Convert the records from the line with "What do you see at coordinates (492, 314)" to the line with "(398, 363)." into a JSON list of strings, one string per line, leaving out blank lines.

--- AVAILABLE RECORDS ---
<<<<

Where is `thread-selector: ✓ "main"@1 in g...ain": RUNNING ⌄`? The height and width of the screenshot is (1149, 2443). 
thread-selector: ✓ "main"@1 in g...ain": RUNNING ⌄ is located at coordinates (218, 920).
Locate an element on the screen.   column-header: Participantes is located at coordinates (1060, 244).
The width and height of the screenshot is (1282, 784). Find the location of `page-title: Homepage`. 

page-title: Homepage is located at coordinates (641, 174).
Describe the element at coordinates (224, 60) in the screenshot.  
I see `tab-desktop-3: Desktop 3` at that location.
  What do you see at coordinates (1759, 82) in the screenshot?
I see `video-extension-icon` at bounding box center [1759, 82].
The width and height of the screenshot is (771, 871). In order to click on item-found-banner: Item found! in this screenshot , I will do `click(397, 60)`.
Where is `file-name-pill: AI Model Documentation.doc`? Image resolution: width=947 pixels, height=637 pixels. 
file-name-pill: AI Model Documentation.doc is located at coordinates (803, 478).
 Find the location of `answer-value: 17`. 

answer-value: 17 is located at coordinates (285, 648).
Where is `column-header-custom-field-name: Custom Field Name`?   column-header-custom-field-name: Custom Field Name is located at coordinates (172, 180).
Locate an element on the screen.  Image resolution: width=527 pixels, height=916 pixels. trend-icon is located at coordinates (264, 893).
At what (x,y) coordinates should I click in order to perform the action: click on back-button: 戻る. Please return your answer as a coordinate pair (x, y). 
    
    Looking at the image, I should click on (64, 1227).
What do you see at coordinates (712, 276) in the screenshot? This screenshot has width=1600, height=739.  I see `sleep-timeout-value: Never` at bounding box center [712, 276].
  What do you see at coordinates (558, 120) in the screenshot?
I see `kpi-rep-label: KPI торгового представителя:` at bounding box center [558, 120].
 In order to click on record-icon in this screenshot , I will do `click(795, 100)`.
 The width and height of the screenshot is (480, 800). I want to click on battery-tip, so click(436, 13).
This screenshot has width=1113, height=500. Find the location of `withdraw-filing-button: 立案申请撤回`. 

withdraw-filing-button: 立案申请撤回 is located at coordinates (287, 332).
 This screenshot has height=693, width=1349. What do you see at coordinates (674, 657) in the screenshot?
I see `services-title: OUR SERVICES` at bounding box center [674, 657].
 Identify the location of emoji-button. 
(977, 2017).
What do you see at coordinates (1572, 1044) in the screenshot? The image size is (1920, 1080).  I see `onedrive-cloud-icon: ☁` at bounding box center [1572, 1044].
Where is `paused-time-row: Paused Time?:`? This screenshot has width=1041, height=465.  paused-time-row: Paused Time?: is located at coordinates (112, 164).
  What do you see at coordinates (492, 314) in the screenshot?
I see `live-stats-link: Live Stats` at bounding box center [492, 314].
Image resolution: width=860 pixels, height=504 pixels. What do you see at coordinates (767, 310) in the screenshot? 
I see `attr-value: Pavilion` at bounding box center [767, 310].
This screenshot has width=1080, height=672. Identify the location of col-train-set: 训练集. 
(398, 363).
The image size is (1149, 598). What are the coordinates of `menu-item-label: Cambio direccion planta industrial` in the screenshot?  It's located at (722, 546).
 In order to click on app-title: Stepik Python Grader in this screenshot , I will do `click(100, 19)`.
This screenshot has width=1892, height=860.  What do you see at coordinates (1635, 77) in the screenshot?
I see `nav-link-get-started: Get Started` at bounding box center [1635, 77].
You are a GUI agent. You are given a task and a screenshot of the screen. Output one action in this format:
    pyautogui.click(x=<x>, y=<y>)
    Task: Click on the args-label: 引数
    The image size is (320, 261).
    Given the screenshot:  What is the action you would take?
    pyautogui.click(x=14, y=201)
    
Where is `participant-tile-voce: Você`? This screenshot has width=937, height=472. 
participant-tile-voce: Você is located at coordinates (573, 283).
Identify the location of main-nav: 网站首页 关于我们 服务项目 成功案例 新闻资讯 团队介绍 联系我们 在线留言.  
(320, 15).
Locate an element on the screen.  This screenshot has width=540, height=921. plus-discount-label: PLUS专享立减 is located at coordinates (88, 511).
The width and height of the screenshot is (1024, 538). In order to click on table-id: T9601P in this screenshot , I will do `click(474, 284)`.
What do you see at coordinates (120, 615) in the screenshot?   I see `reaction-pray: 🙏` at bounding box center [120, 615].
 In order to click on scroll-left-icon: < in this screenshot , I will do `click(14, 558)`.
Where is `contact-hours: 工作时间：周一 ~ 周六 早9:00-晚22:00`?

>>>>

--- ANSWER TO THIS TASK ---
[
  "  What do you see at coordinates (492, 314) in the screenshot?",
  "I see `live-stats-link: Live Stats` at bounding box center [492, 314].",
  "Image resolution: width=860 pixels, height=504 pixels. What do you see at coordinates (767, 310) in the screenshot? ",
  "I see `attr-value: Pavilion` at bounding box center [767, 310].",
  "This screenshot has width=1080, height=672. Identify the location of col-train-set: 训练集. ",
  "(398, 363)."
]